_STATED EXERCISE 1_
Update the passage on action research by giving it again, starting with "As with all" and going on through "set of actions.", with "actors" replaced by "participants".
_STATED EXERCISE 2_
Based on the passage on action research, is each statement true? Answer yes or no and quote the words that decide it.
(a) In action research, the effects of actions are always readily observable.
(b) Working hypotheses are tested through a further cycle of planning, action and observation.
(c) Actors are always in control of what they will learn from a set of actions.
_STATED EXERCISE 3_
Rewrite the paragraph of the passage on action research that begins "As with all experience" as a list, keeping its main facts.

-- start TEXT EXCERPT --

As with all experience, a symbolic system, such as language, discourse,
a system of roles or other cultural phenomena, is required to make learning
available for reflection, thinking and planning. Otherwise experience
occurs only as a more automatic and unconscious process. Nor are actors
always in control of what it is they will learn from any set of actions.
If they were, it would simply be a re-confirmation of something known
- perhaps useful in itself, but nonetheless, repetition rather than
learning. In action research, the design is systematically
to engage and learn from an iterative, cyclical process. Actions are
planned and implemented, specific effects are observed and the whole
process is subject to reflection and discussion before further action
is planned. The actions may be widespread or focussed; the effects may
be readily observable, longterm or covert. For example, the covert psychological
effects of change may occur long before these themselves have an effect
on the overt aspects of work. In the current project we wish to explore something
of the organisation-in-experience for the participants and how
this affects the way they carry out their roles and bring about organisational
change. This has led us to include the formulation of working hypotheses
during the reflection aspects of the action research and action learning
cycles. These working hypotheses are tested out through a further cycle
of planning, action and observation. It has also led us to emphasise
the observation of experience as well as more overt observations of
behaviour and organisation change. This in itself has led us to develop
and employ methods of accessing that experience. Finally, it led us to include attempts to think
about the irrational and unconscious aspects of experience, planning,
change and action. In the field these are discovered in their effects.

-- end TEXT EXCERPT --
-- start SUPPLIED INFORMATION --

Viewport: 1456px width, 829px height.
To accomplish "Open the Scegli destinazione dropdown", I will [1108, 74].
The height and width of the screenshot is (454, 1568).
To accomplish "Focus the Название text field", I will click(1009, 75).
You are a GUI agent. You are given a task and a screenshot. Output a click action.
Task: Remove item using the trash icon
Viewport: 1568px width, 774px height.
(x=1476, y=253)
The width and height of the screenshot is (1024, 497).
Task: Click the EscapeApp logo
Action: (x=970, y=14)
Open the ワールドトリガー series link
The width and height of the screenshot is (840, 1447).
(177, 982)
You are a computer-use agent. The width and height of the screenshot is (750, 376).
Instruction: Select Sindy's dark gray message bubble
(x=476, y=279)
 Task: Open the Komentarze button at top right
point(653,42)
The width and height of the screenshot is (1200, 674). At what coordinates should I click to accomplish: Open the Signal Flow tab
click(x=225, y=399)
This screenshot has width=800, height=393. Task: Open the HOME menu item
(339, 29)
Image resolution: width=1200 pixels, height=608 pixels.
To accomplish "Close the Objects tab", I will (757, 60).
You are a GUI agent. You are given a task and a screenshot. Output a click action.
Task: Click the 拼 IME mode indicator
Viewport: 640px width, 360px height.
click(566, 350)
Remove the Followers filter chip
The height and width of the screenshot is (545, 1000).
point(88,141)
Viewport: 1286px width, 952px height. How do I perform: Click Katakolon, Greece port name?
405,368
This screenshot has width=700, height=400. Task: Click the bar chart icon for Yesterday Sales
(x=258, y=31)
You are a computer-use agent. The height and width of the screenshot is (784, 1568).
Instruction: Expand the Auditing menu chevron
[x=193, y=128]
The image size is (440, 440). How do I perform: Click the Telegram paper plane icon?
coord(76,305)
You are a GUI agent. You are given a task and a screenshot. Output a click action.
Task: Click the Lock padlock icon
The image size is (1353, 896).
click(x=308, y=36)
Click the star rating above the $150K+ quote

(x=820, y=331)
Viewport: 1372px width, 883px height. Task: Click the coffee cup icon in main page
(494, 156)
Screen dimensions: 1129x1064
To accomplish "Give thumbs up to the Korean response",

-- end SUPPLIED INFORMATION --

_TASK ANSWER 1_
As with all experience, a symbolic system, such as language, discourse,
a system of roles or other cultural phenomena, is required to make learning
available for reflection, thinking and planning. Otherwise experience
occurs only as a more automatic and unconscious process. Nor are participants
always in control of what it is they will learn from any set of actions.

_TASK ANSWER 2_
(a) No: "the effects may be readily observable, longterm or covert."
(b) Yes: "These working hypotheses are tested out through a further cycle of planning, action and observation."
(c) No: "Nor are actors always in control of what it is they will learn from any set of actions."

_TASK ANSWER 3_
- A symbolic system is needed to make learning available for reflection, thinking and planning. Examples are language, discourse, a system of roles or other cultural phenomena. Without one, experience is a more automatic and unconscious process.
- Actors are not always in control of what they will learn from a set of actions. If they were, it would be a re-confirmation of something known, repetition rather than learning.
- Action research is designed to engage and learn from an iterative, cyclical process:
  - Actions are planned and implemented.
  - Specific effects are observed.
  - The whole process is reflected on and discussed before further action is planned.
- Actions may be widespread or focused.
- Effects may be readily observable, long-term or covert. Covert psychological effects of change may occur long before they affect overt aspects of work.
- The current project explores the participants' organisation-in-experience. It also looks at how this affects the way they carry out their roles and bring about organizational change.
- This led the project to:
  - Formulate working hypotheses during reflection and test them through a further cycle of planning, action and observation.
  - Emphasize observation of experience as well as of behavior and organizational change.
  - Develop and employ methods of accessing that experience.
  - Think about the irrational and unconscious aspects of experience, planning, change and action, which in the field are discovered in their effects.